> _Source document_:

───

It’s an overcast spring Saturday and David and Kara Pleasants of College Park, Md., are midway through their usual routine: pack up food, drinks and toys for 3-year-old Nora and drive 90 minutes north to renovate a rundown historical farmhouse they plan to live in, then return to its owner, the state of Maryland.

In a few moments David, 30, will don a safety harness and climb two stories to replace rotting wood under the neglected slate roof. “It’s been 10 times more difficult than I expected,” he says with an exasperated laugh, taking a quick break in the only functional room of Stump Farm, a 19th-century Harford County structure with portions dating to the 1790s.

David Pleasants working on the original slate roof of the farmhouse, which dates to the 18th century. (Mike Morgan/For The Washington Post)

Kara, 29, nods sympathetically. She’ll tackle whatever tasks she can manage in the company of their preschooler, who is sitting on an inflatable mattress in the otherwise bare room, chomping on pretzels as she colors. The unexpectedly tricky roof is just one of many challenges ahead, Kara knows. “That’s what we expect the whole project to be.”

That “whole project” is an estimated 10-year, $250,000 effort to return the 3,000-square-foot farmhouse, perched on 11 hilly acres of woods and fallow cornfields in Susquehanna State Park, to a historically appropriate iteration of its former self. In the end, the Pleasantses will have a five-bedroom, three-bathroom home. They will fund the renovation and, in turn, will get to live rent-free in the house for as long as they wish.

The list of tasks would make even an experienced DIY-er queasy: lead abatement; overhauls of the plumbing, electrical and heating systems; new bathrooms and kitchen; wood-floor restoration and replacement; replastering and painting; salvaging and replacing trim work. Then there’s the challenge of furnishing and decorating in a style true to the home’s past but livable for two millennials and a child. And all that doesn’t even include rehabbing seven outbuildings — including a barn, springhouse, corn crib and hog pen — that are in various states of disrepair.

The redo comes under the purview of the Maryland Department of Natural Resources Resident Curatorship Program, which since 1982 has been pairing dilapidated publicly owned historical homes with residents willing and able to restore, maintain and share them occasionally with the public.

The program — the oldest of its kind in the nation — got its start thanks to Larry and Agnes Bartlett, who set their sights on a decaying 18th-century Baltimore County farmhouse. With a little digging they discovered the house, in Gunpowder Falls State Park, was owned by the state, which didn’t want to sell, says Peter Morrill, who manages the curatorship program. “So they said, ‘If you let us live there we’ll fix it up.’ ”

Since then, the program has been formalized and expanded to include 47 other homes, most on parkland.

Potential resident curators must submit a detailed five- to seven-year restoration plan and prove they have the technical skill and financial resources to complete the work. Often the homes have sat vacant for years, in rare cases even decades, and typically require between $175,000 and $300,000 in restoration costs (some of that in the form of labor). Resident curators must promise to open the home to the public periodically and are responsible for local taxes and fees and all maintenance. And they cannot pass the property to heirs when they die.

───

> _Material supplied_:
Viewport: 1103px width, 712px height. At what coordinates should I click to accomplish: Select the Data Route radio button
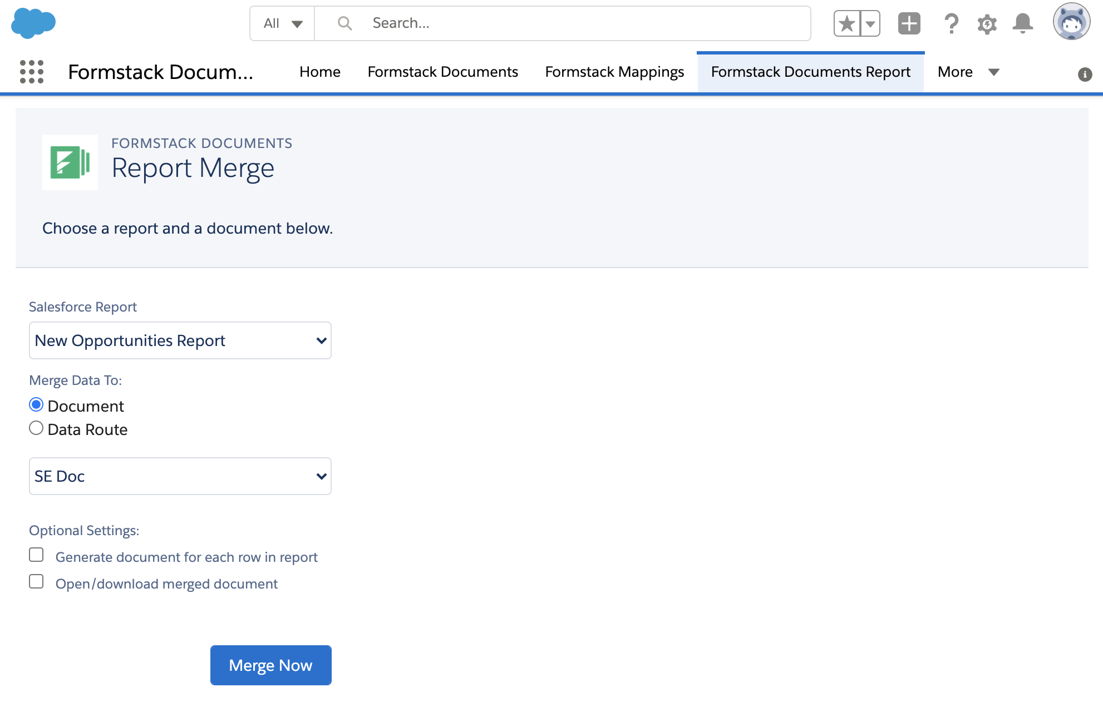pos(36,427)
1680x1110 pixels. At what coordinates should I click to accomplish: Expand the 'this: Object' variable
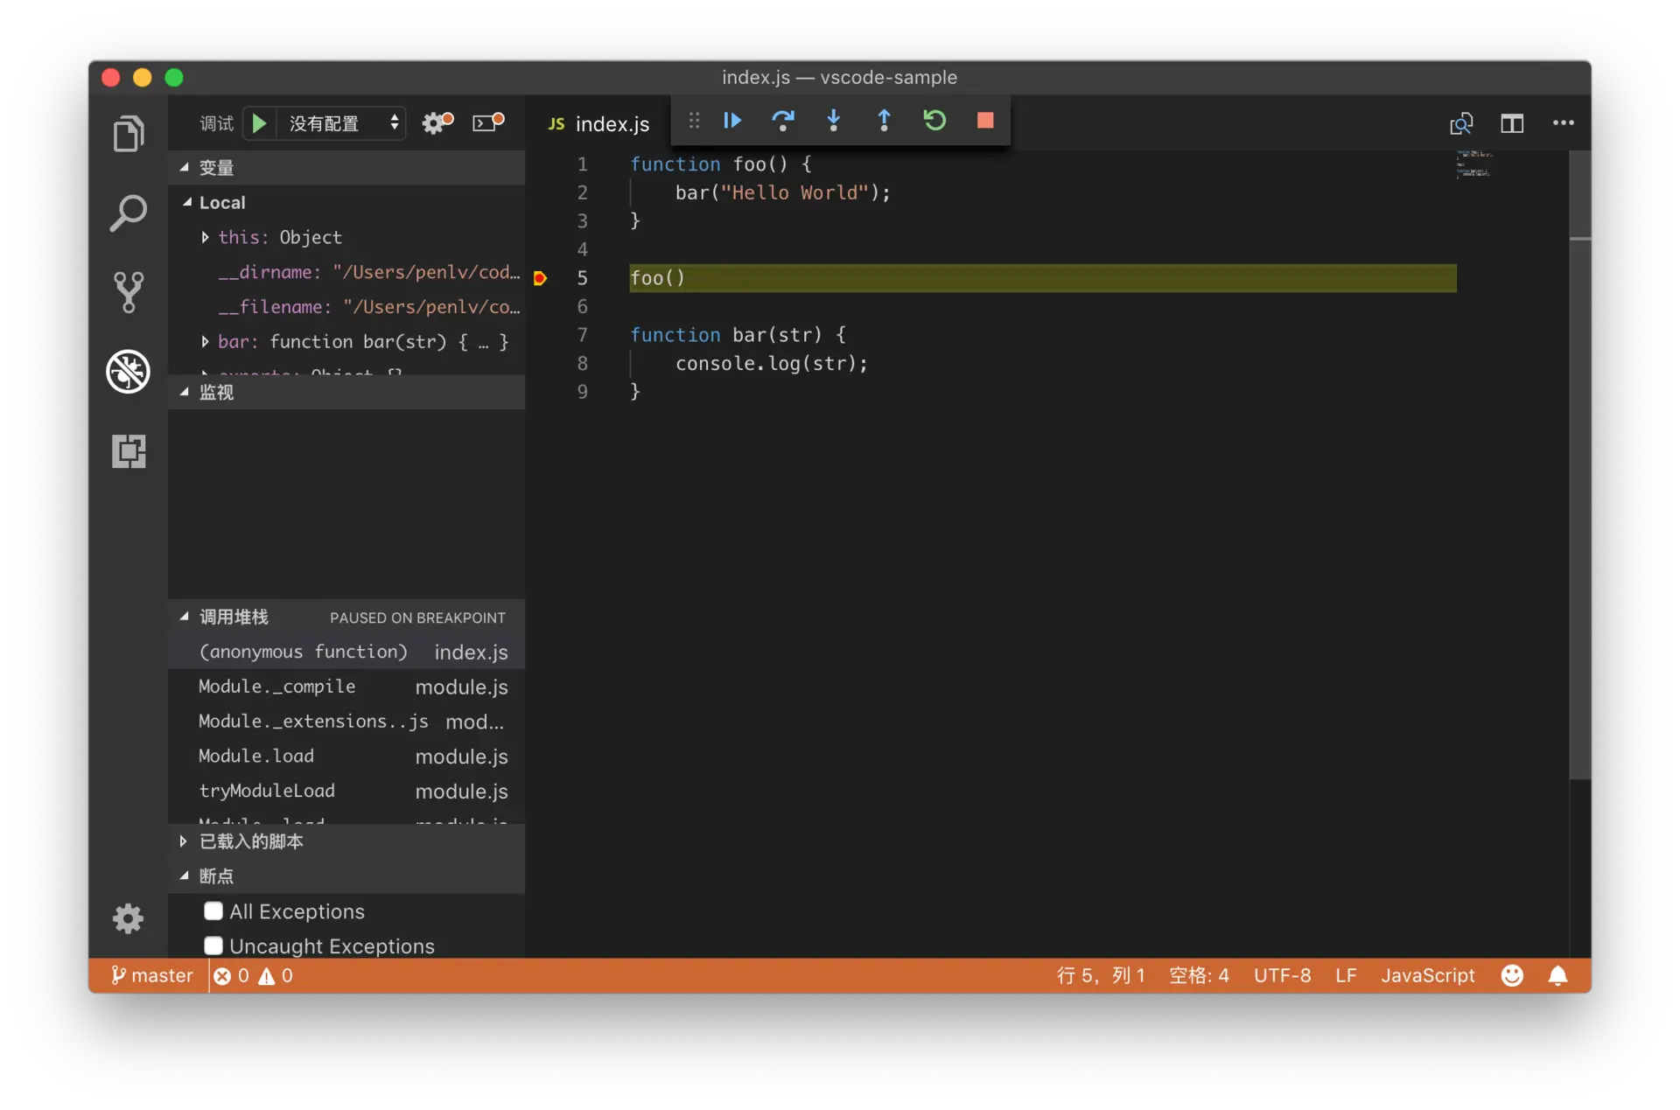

───

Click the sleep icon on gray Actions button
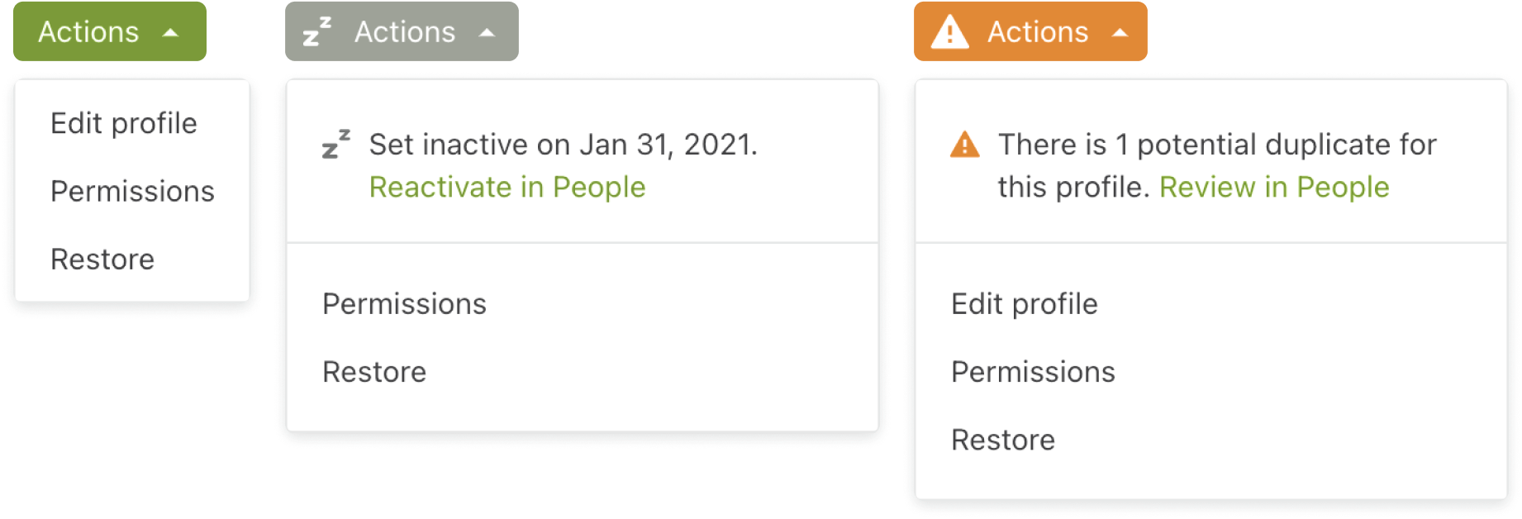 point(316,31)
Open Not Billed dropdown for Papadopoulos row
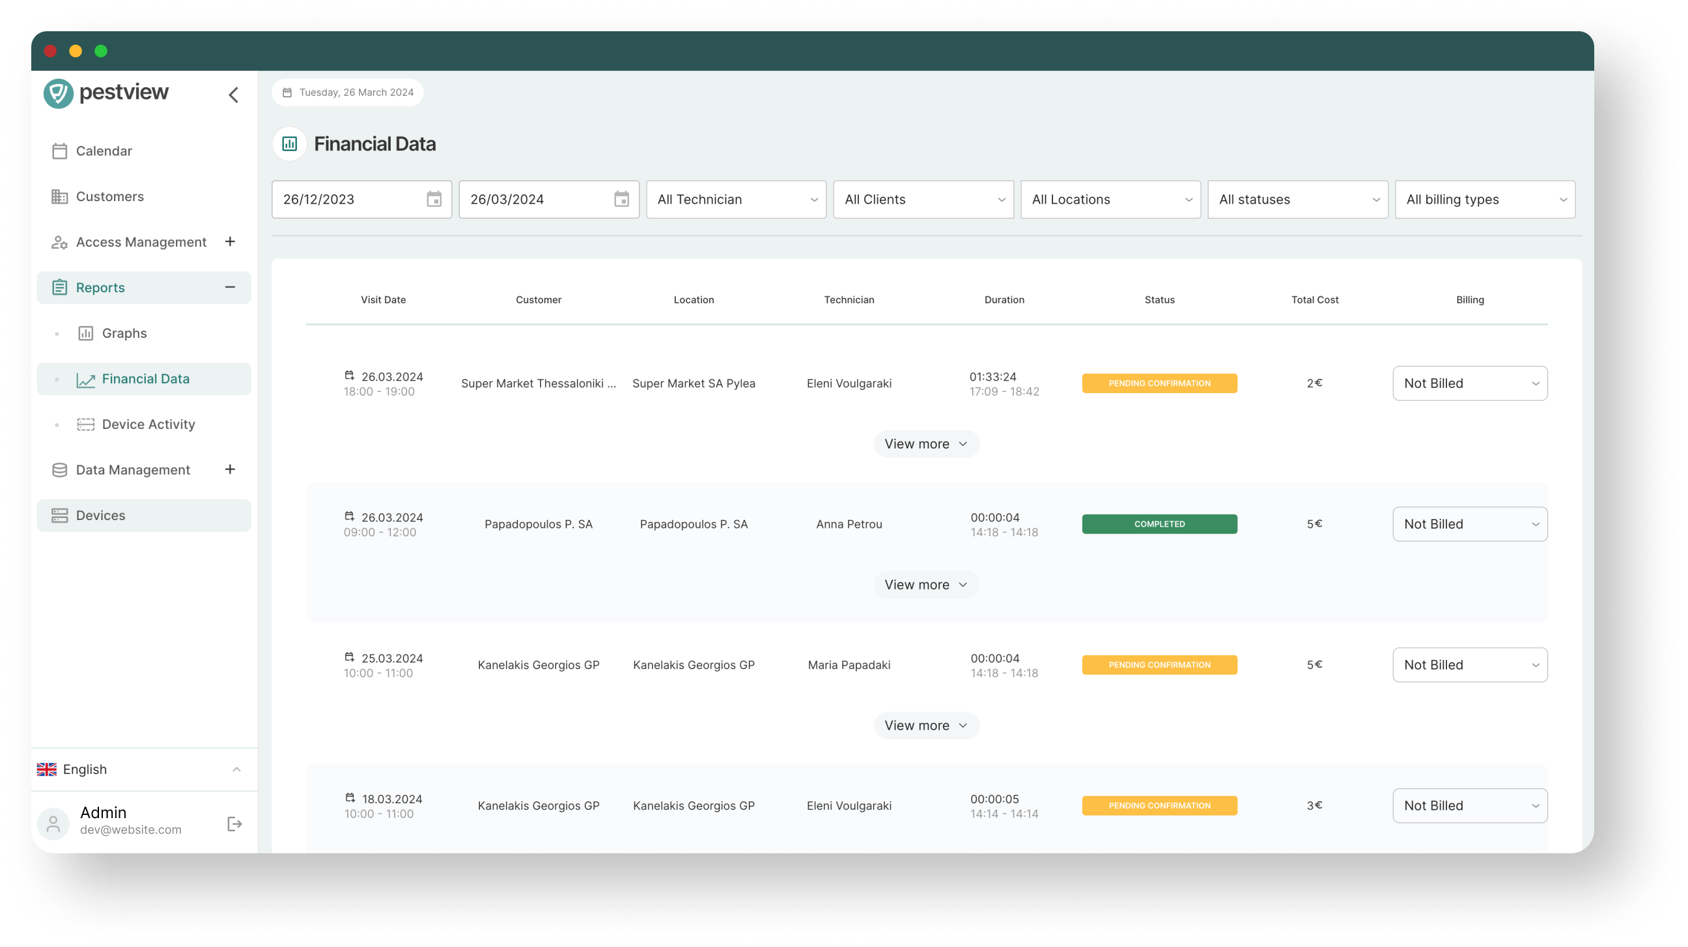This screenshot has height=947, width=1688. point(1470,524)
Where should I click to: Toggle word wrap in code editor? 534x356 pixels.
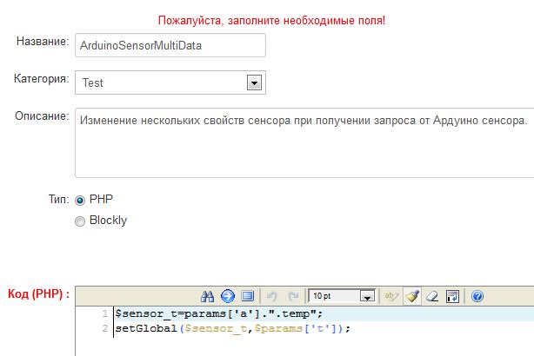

───

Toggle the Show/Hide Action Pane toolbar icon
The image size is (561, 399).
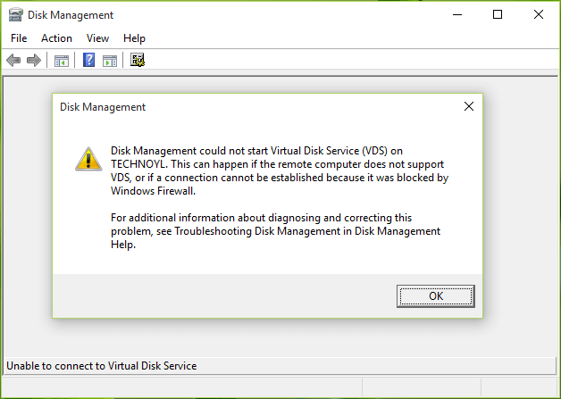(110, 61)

───

> _Exercise set_:
(a) Translate this sentence from the Stump Farm article into Spanish: "Since then, the program has been formalized and expanded to include 47 other homes, most on parkland."
(b) Reproduce the passage of the Stump Farm article that starts at the words "The list of" and ends after "states of disrepair.".
The entries above have no connection to the Stump Farm article.

> _Task-by-task answers_:
(a) Desde entonces, el programa se ha formalizado y ampliado para incluir otras 47 casas, la mayoría en terrenos de parques.

(b)
The list of tasks would make even an experienced DIY-er queasy: lead abatement; overhauls of the plumbing, electrical and heating systems; new bathrooms and kitchen; wood-floor restoration and replacement; replastering and painting; salvaging and replacing trim work. Then there’s the challenge of furnishing and decorating in a style true to the home’s past but livable for two millennials and a child. And all that doesn’t even include rehabbing seven outbuildings — including a barn, springhouse, corn crib and hog pen — that are in various states of disrepair.